La filosofía de Camus se centra en un primer momento en el análisis de lo absurdo
como forma de ser en el mundo y, en relación con ello, versa sobre el problema
moral del suicidio. Más adelante, el protagonismo lo recibe en exclusiva la rebeldía
y, en relación con ella, el problema moral del asesinato. Únicamente en este
segundo momento puede hablarse con exactitud de un pensamiento trágico,
expresado en la imagen del hombre rebelde. Sólo él se ajusta al ideal de héroe
trágico que encarna Prometeo, el benefactor de los hombres, símbolo al que Camus
recurre frecuentemente, pues el autor encuentra en la cultura griega una fuente de
sabiduría práctica.
CONCIENCIA DE LA CRISIS EN EL SIGLO XX
En las últimas páginas de El hombre rebelde, Camus alude al nihilismo que se ha
adueñado del hombre europeo:
“El secreto de Europa es que no ama ya la vida. Estos ciegos han
querido borrar la alegría de la faz del mundo, y aplazarla para más
tarde. La desesperación de ser hombre les ha empujado finalmente a
una desmesura inhumana”.
En el discurso pronunciado en Estocolmo con motivo de la concesión del premio
Nobel, Camus expresó esa conciencia de crisis y las posibles salidas a la misma. El
siguiente fragmento es toda una declaración de principios y un compendio de la
tarea de transformación espiritual que Camus persigue en el conjunto de su obra:

“Estos hombres, nacidos al comienzo de la primera guerra mundial,


que tenían veinte años cuando se instalaban a la vez el poder
hitleriano y los primeros procesos revolucionarios, que fueron
confrontados después, para perfeccionar su educación, a la guerra de
España, a la segunda guerra mundial, a los campos de
concentración, a la Europa de la tortura y las prisiones, deben hoy
levantar sus hijos y sus obras en un mundo amenazado de
destrucción nuclear. Nadie, supongo, puede pedirles que sean
optimistas (…) Pero la mayor parte de nosotros, en mi país y en
Europa, ha rechazado este nihilismo y se ha lanzado a la búsqueda de
una legitimidad. Ha sido necesario forjar un arte de vivir para
tiempos de catástrofe, para nacer una segunda vez, y luchar después,
a cara descubierta, contra el instinto de muerte que actúa en nuestra
historia.”
Muchos eran los que, después de Auschwitz, veían derrumbarse sin remedio su fe
en Dios y su confianza en el hombre.
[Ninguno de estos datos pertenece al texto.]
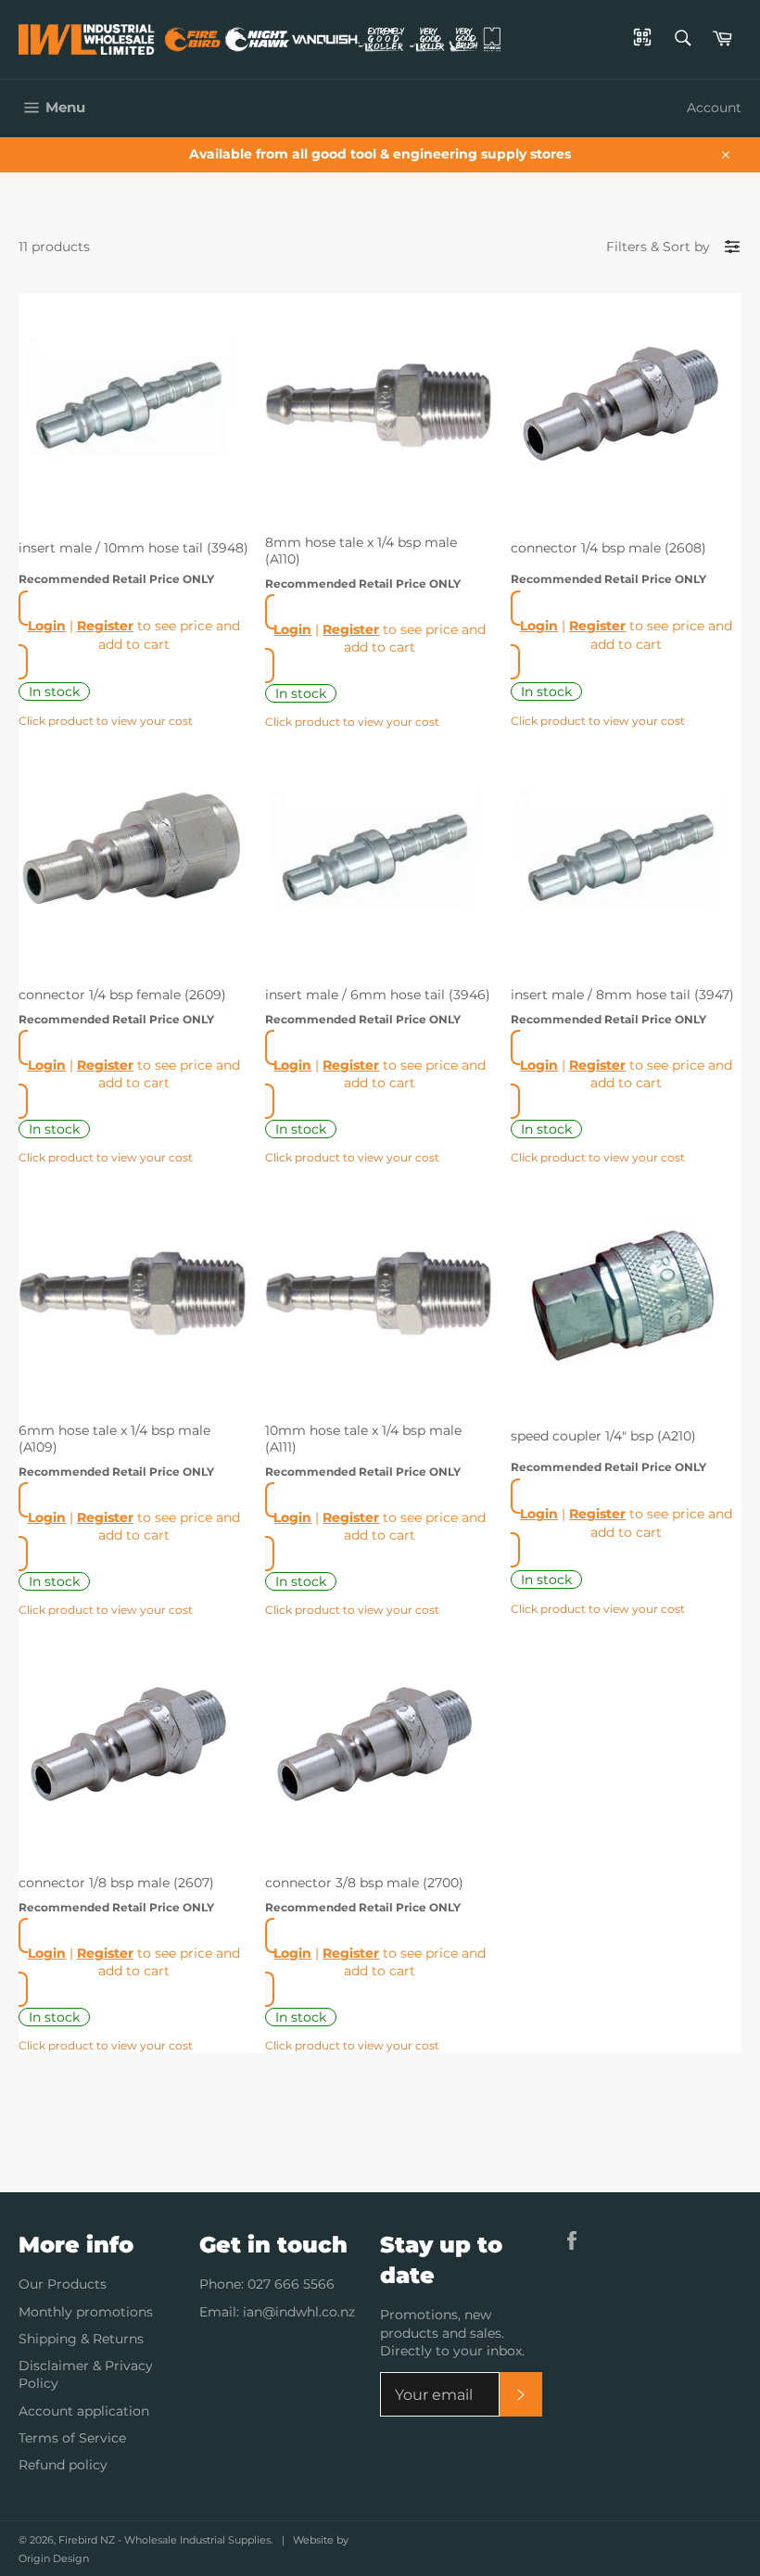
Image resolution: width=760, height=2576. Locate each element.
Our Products (63, 2284)
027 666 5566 (291, 2284)
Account (714, 107)
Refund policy (63, 2464)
Otros, entre los que militaba Camus, aún a la
vista del horror, no aceptaban que tales sucesos condujeran al menosprecio de la
naturaleza humana: abrigaban la esperanza a pesar de que en sus almas reinaran la
inquietud y el temor. Era una esperanza emergida del fondo oscuro de la
desesperación, lugar del que, nos dice Unamuno, nace la auténtica esperanza,
fuente de la acción solidaria y humana. También, cómo no, esperanza agónica –
luchadora, combativa- que confía en alcanzar siquiera parcialmente sus objetivos.
El mensaje de Camus fue que sólo es verdadera la esperanza de quién colabora en la
revolucionaria misión de transformar el mundo.
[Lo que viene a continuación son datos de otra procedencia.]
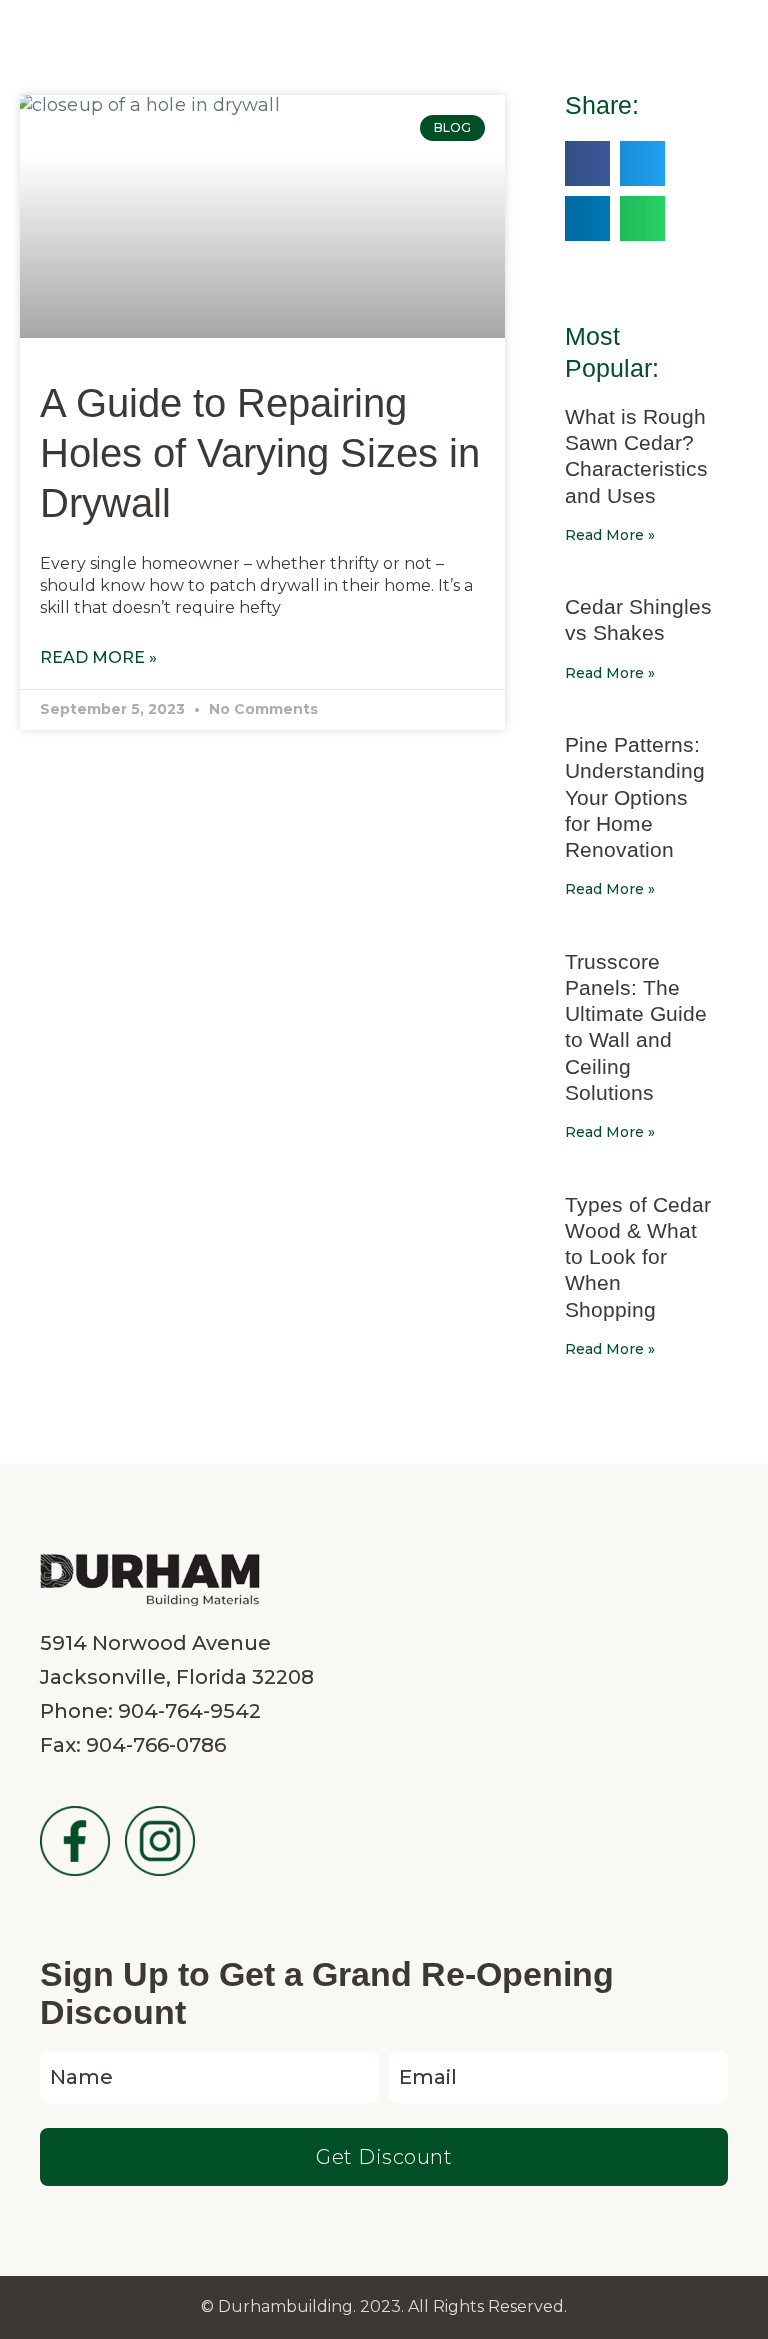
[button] (587, 163)
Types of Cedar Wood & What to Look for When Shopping (638, 1257)
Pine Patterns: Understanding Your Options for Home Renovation (635, 797)
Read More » (98, 657)
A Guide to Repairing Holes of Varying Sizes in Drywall (260, 453)
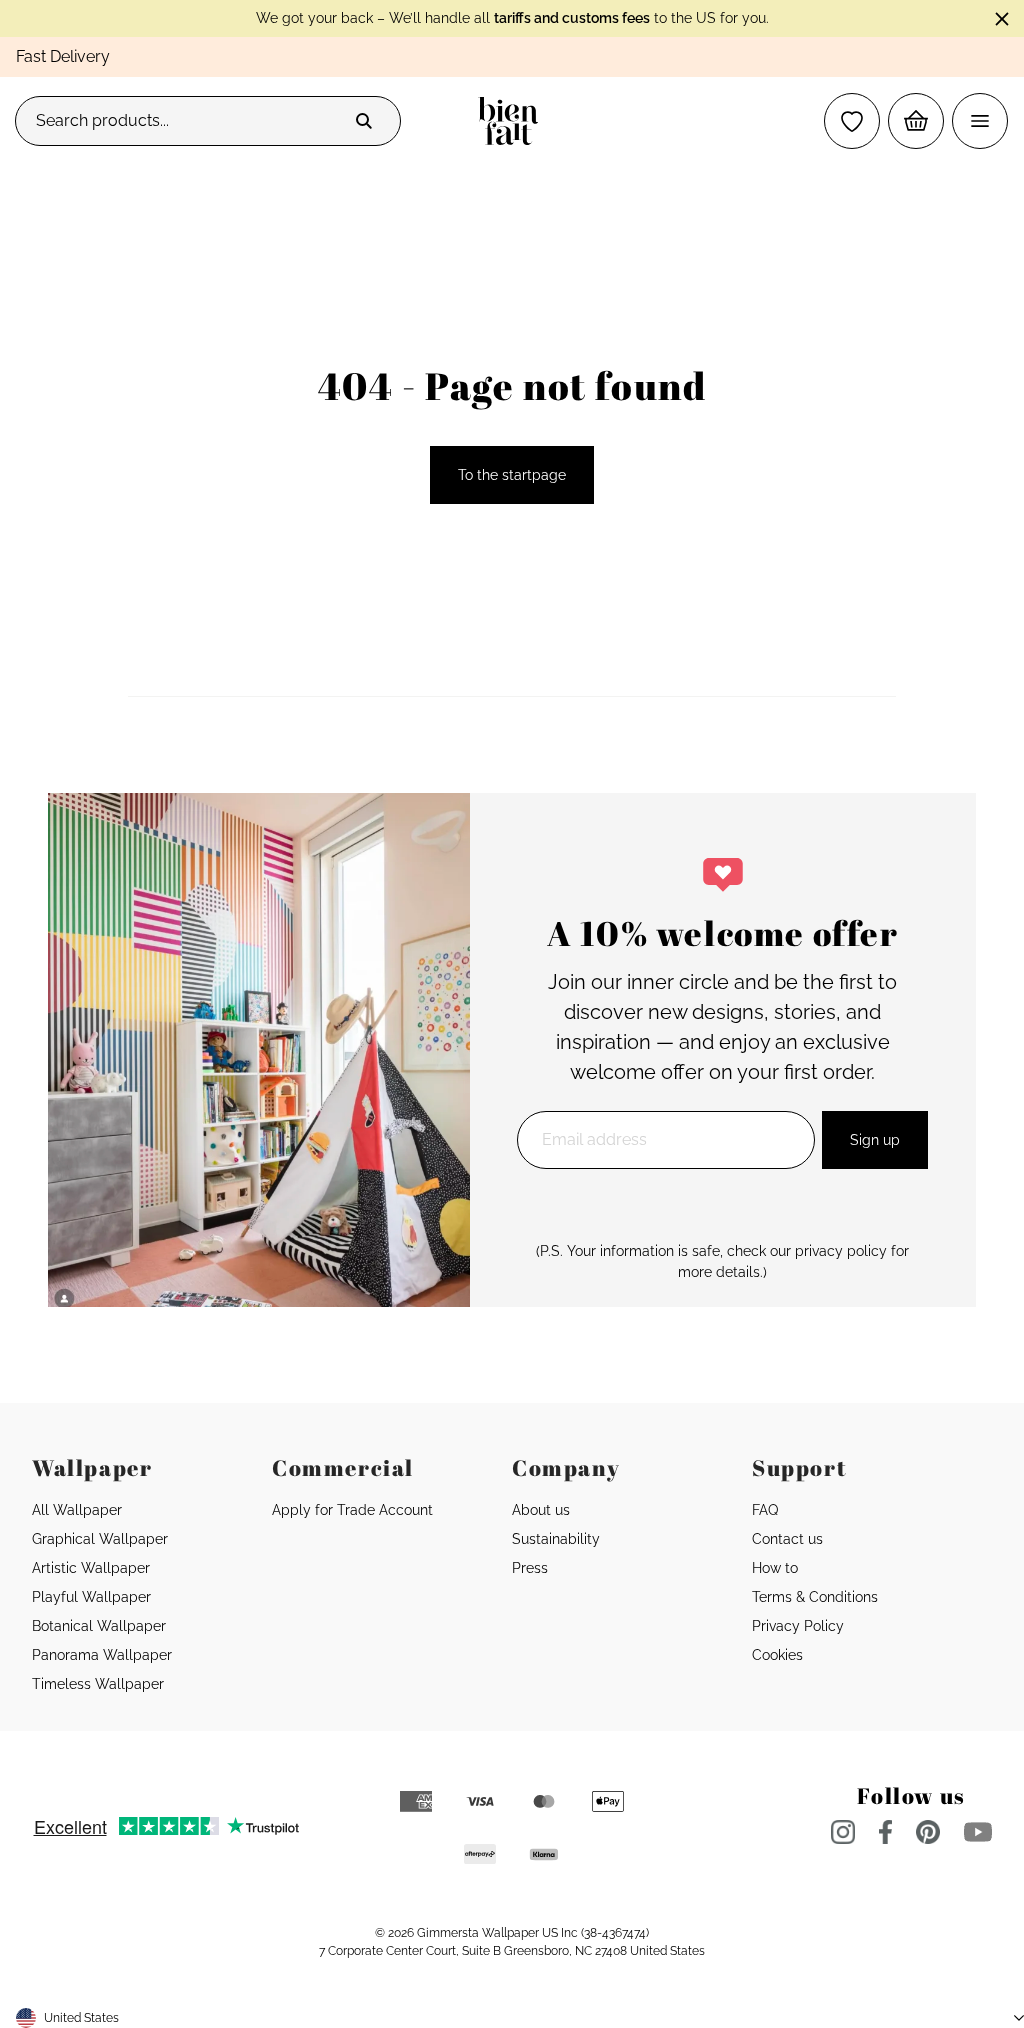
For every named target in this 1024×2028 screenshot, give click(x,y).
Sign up (875, 1140)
Ante tal panorama, Camus propone con urgencia restaurar “un poco de lo que
constituye la dignidad de vivir y morir”; debemos crear significado frente a un
mundo que aparece estancado en la indiferencia y el silencio. El ser humano se
reconoce a sí mismo como un expósito arrojado a un mundo absurdo; su tarea es la
de insertar en él referencias significativas mediante una rebeldía que dará sus
frutos en el arte, la filosofía y la praxis política.
Aquella terrible experiencia del mal ocasionado por quiénes carecen de otro valor
que no sea el de la eficacia, se producía además, en una sociedad que había perdido
hacía tiempo su confianza en los valores religiosos y morales de antaño. Una
confianza que había quedado aniquilada en manos de los filósofos de la
sospecha, por usar la etiqueta que les endosó Paul Ricoeur. El diagnóstico del mal
que afecta a la sociedad de nuestro siglo arranca del siglo precedente, y
con Nietzsche, médico de la cultura, podemos identificar ese mal como nihilismo.
El panorama es, pues, desalentador: sin esperanza ni asideros, el hombre se
encamina irremisiblemente hacia un mundo embrutecido en que la barbarie, la
muerte, la nada y el sinsentido configuran el único horizonte.

Nietzsche
proclamó con solemnidad que Dios había muerto. Con ello expresaba el hecho de
que vivimos en la época del absurdo y el sinsentido más radicales. Él la
denominó “el tiempo del último hombre”, que por no poder encontrarle sentido a
su existencia prefería dejarse llevar y morir en brazos de la nada. Hay que aclarar
que  resultaría bastante impreciso y simplista tachar a Nietzsche de “nihilista”, un
calificativo que, sin embargo, abunda en las historias de filosofía posiblemente por
un afán encasillador y catalogador que a veces conduce a equívocos. Hay al menos
cinco clases diferenciadas de nihilismo en Nietzsche. Una de ellas es la denuncia del
nihilismo imperante en la “cultura burguesa”: adoración del interés económico y
del confort, sacrificio de la voluntad de vivir creativamente creadora en aras de una
seguridad material que paraliza la iniciativa individual. Es el reino triunfante de la
burocracia, de la organización eficiente, de la tecnocracia, en definitiva, ¿para qué
impulsar posibles cambios si el resultado puede ser nefasto para mis mezquinos
intereses? El hombre queda hipotecado en su fuerza transformadora a cambio de
un salario o un plato de comida caliente que se repetirán, siempre iguales en
montante y sabor, hasta el fin de sus días. Nietzsche martillea contra tal ídolo y
desemboca en el nihilismo definitivo, antesala de la radical afirmación: como el
hombre no puede encontrarle un sentido al mundo, se torna impredecible al
advenimiento de un nuevo ser, inocente, y -por ello- poderoso, el superhombre,
capaz de crear una cultura más allá del nihilismo y de la muerte. Camus coincide
del todo con este diagnóstico nietzscheano; la discrepancia surgirá más adelante, en
la terapia.
Para Camus, la creación del sentido sólo es posible contando con un doble apoyo:


o Una ética para la rebelión:  una moral laica vigorosa que vuelva a
situar al hombre en la existencia, sirviéndole de guía en la acción
transformadora o revolucionaria.
 Una estética de la rebelión: un cultivo del propio espíritu que parte de la
convicción de que sólo a través de la belleza se presiente la felicidad como algo
posible, y cuyo esencial propósito es afrontar las dimensiones sombrías de
nuestra existencia, en especial la de la muerte.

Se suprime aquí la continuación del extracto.